Woman in Charge: Picking

Woman in Charge
Woman in Charge‘ is a new series on Helter Skelter that explores the life of a female Pradhan in a Kumaoni village. Mountain traditions run deep in her veins, and yet she desires progress for her family and community. The stories are based on true events.

Because the leaves were turning yellow and the buds were sticky with resin, the plant was ready for picking. Tara went down her terraced land to where the bushes lay and hacked off their sinewy stems. It was easy work, but Tara was careful to not damage the buds, the most valuable part of the plant. She remembered the news she read recently, about a Frenchman who lived in a nearby village. He had gotten in trouble with the law, because he grew the charas in a greenhouse and sold it to other foreigners. The Frenchman fled and the blame of the whole operation now fell on the local landlord. Poor man, Tara thought as she carried the leafy bushes to her veranda, these outsiders do as they please and end up hurting us in the process. Sharmaji too, she concluded, was part of this detested category of outsiders that exploited and got away with it.

Tara’s sister-in-law waited on the veranda. As the women sat together, they picked the leaves off the branches, leaving only the tiny buds that now smelled ripe with intoxication.

Woman in Charge
Because the leaves were turning yellow and the buds were sticky with resin, the plant was ready for picking. Photograph by Nikhil Gulati.

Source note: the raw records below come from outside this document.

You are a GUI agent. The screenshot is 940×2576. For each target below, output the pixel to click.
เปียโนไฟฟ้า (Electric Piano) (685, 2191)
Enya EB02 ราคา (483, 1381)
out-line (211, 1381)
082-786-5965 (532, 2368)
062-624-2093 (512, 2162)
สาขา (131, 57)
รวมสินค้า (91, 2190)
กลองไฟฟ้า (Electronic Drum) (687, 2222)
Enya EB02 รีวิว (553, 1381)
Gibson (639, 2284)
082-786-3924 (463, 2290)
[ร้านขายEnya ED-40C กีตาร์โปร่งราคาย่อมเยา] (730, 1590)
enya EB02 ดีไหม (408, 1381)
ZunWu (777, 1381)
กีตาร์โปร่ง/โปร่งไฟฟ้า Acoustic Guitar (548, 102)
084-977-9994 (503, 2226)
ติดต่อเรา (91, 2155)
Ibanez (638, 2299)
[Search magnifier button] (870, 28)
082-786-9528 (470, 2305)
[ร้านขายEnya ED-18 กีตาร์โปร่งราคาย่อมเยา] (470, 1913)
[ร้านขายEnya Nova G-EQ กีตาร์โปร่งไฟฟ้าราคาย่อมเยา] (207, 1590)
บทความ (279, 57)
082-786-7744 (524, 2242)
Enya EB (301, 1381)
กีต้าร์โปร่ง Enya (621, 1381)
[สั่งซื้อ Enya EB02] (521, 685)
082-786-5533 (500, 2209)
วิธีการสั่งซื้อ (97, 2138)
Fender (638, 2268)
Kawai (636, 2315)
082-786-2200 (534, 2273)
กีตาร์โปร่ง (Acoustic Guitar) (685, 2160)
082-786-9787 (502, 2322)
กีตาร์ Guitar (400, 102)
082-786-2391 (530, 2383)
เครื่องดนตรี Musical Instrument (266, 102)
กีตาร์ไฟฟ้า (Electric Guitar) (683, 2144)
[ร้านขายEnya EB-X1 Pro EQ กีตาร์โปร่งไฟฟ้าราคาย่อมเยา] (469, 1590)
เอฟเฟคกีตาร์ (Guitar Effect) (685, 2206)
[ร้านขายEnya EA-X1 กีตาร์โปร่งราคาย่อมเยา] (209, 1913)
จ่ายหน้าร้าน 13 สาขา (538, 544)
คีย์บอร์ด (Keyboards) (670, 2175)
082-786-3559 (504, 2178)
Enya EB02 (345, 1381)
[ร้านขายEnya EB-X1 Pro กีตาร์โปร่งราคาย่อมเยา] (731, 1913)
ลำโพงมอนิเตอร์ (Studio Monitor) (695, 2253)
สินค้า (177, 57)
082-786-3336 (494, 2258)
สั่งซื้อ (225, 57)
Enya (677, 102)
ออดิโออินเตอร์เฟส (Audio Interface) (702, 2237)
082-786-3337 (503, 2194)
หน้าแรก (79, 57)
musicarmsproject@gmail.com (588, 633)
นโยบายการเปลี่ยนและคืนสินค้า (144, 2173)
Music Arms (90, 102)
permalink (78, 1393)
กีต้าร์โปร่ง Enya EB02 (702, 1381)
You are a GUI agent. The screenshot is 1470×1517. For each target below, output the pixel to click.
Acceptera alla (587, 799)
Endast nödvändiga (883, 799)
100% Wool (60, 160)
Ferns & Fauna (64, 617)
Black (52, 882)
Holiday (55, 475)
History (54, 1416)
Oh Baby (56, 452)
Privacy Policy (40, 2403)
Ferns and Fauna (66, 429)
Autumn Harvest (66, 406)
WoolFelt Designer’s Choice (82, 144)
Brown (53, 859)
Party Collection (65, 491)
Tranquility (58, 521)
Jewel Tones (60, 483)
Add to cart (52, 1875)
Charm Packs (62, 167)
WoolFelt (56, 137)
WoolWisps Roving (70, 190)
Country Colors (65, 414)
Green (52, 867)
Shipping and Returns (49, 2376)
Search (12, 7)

“Sister, don’t you ever feel like trying some?”

“Of course not,” Tara gasped. “How can you even say such a thing? Didn’t you hear what happened to the Franceesi?”

“I heard, I heard. You know, our grandmothers and their mothers used to smoke this openly.” She pressed her thumb and index fingers together, feeling the stickiness of the leaves.

“Just because the older women did it doesn’t mean we need to. I don’t want to be a bad influence on Shyama.”

“Shyama doesn’t have to know, does she.” And with that, Tara’s sister-in-law laughed heartily, while Tara clicked her tongue in disapproval.

A small, dark man with a stern mouth walked down the path onto the veranda.

Aiye, Lakhanji, we were waiting for you only. Here.” Tara handed him a plate. Lakhan grabbed a chair, placed the plate on his lap, took one of the branches the women had stripped of its leaves so that only the buds remained on the naked wood, plucked them off, and rubbed them vigorously between his palms.

They continued thus, the three of them. Tara and her sister-in-law plucked the leaves off the stems and Lakhan rubbed the buds together until all that remained on his palms was a sticky coat of black. Squeezing his palms together, sliding them against each other with great pressure, Lakhan slowly pulled off the black resin in tiny rolls, which he pushed together into a larger, compact coil of black.

“Lakhanji, are your hands feeling the nasha yet,” Tara joked.

“Mmm,” Lakhan replied.

“Be careful now, if you make nice, dark rolls for me, I’ll give you a commission.”

“Mmm,” Lakhan replied, rolling the buds between his palms.

Tara’s sister-in-law looked up from her plucking. “Sister, he’s going to agree to everything you say. The man’s scared of you.”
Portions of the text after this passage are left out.